▶ **Exercice écrit 1**: Selon le texte sur l'histoire budgétaire de la France, en quelle année la Restauration crée-t-elle la Caisse des dépôts et consignations ?
▶ **Exercice écrit 2**: Prolongez le texte sur l'histoire budgétaire de la France à partir de sa dernière phrase.

▶ **Extrait**:
·····
700 ans d’heurs et de malheurs budgétaires
Les premiers déficits publics apparaissent, du moins de manière officielle, sous les rois capétiens et les Valois, notamment lors des grandes guerres, comme la Guerre de Cent Ans (1337-1453). À l’époque, il y a une confusion entre la caisse du Roi et le budget de l’État, rendant la gestion des finances publiques opaque. Lorsque le roi faisait face à des difficultés budgétaires, il recourait soit à des impôts extraordinaires, soit à des emprunts, principalement auprès de banquiers italiens. La France a connu de nombreuses révoltes liées aux impôts, de la Fronde aux Gilets Jaunes, en passant, évidemment, par la Révolution.
Après la banqueroute des deux tiers en 1797, Napoléon Bonaparte commence à structurer les finances publiques sous le Consulat, une œuvre qui sera poursuivie par son neveu durant le Second Empire. Les guerres napoléoniennes, à partir de 1810, deviennent de plus en plus coûteuses, obligeant l’Empereur à multiplier les emprunts et à accroître les prélèvements dans les pays conquis. La Restauration (1814-1830) a permis un assainissement rapide des comptes publics, favorisé par une croissance économique vigoureuse. Sous Louis XVIII et Charles X, les gouvernements s’efforcent de réduire les dépenses publiques, en particulier les dépenses militaires, qui avaient explosé sous Napoléon. Les effectifs militaires passent de 800 000 hommes sous Napoléon à environ 240 000 hommes sous la Restauration. Une réforme du cadastre est initiée pour améliorer la taxation foncière, basée sur des évaluations plus justes des propriétés rurales et urbaines. Certains impôts indirects mis en place sous l’Empire, tels que les droits de douane et les octrois, sont conservés, mais les gouvernements tentent de ne pas les augmenter, craignant un retour des révoltes fiscales. La rationalisation des dépenses publiques et la bonne tenue de l’activité économique permettent à la France de verser environ 700 millions de francs en indemnités de guerre aux puissances alliées, en plus des frais d’occupation militaire prévus par le Traité de Paris de 1815. Sur le plan financier, la Restauration crée en 1816 la Caisse des dépôts et consignations, dont la mission est de sécuriser les fonds publics et parapublics. Grâce à ces mesures, la France parvient à équilibrer ses finances publiques dès 1817.
·····
▶ **Extraits des données**:
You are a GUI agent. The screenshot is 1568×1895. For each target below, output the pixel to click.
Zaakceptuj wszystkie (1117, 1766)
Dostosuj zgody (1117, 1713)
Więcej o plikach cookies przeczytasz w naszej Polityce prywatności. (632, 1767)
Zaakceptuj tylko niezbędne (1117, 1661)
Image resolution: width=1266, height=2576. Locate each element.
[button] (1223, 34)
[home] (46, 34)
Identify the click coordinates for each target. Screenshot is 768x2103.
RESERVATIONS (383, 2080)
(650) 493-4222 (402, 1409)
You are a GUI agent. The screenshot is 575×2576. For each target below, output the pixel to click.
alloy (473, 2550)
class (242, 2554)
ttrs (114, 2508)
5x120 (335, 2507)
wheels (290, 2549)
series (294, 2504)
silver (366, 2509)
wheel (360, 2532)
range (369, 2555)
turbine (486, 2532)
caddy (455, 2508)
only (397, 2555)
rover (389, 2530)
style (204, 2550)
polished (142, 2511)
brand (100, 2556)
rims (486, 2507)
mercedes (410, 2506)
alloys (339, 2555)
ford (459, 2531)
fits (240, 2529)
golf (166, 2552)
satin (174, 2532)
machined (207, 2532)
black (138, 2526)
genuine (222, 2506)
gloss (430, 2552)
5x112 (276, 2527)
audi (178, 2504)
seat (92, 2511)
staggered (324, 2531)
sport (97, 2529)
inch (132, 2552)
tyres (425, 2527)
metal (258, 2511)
·····
▶ **Réponse attendue 1**: En 1816.

▶ **Réponse attendue 2**:
Sous Louis-Philippe (1830-1848), la France connaît une période d’équilibre budgétaire. Les gouvernements adoptent des politiques qualifiées de rigoureuses. Les dépenses, notamment militaires, sont strictement contrôlées après la réduction massive de l’armée sous la Restauration. La dette publique reste stable, le gouvernement évitant de recourir à des emprunts excessifs. La dette accumulée sous Napoléon est progressivement remboursée. Sous la Monarchie de Juillet, les impôts indirects, tels que les octrois (taxes sur les produits de première nécessité, y compris les boissons et denrées alimentaires), constituent une source majeure de revenus. Ces taxes pèsent lourdement sur les classes populaires, ce qui alimente les tensions sociales. L’impôt foncier est également une importante source de revenus. La prudence budgétaire et l’absence de réformes sociales sous Louis-Philippe aggravent les tensions sociales. L’industrialisation rapide génère de fortes inégalités et une augmentation de la pauvreté. Les ouvriers et les paysans souffrent de la hausse des prix et de la stagnation des salaires. La crise de 1846-1847, crise agricole et économique majeure qui touche toute l’Europe, provoque une forte hausse des prix des denrées alimentaires, une montée du chômage et une dégradation des conditions de vie. L’absence de réponse du gouvernement conduit à la Révolution de 1848.
La Seconde République hérite d’une situation financière dégradée en raison de la crise après la récession de 1847-1848. Les dépenses publiques augmentent rapidement avec l’adoption de plusieurs mesures sociales. La baisse des recettes fiscales aggrave le déficit public. Parmi les mesures coûteuses figurent les Ateliers nationaux. En 1848, le déficit budgétaire s’élève à environ 200 millions de francs, un montant important pour l’époque. L’instabilité politique décourage les investissements et freine la reprise économique.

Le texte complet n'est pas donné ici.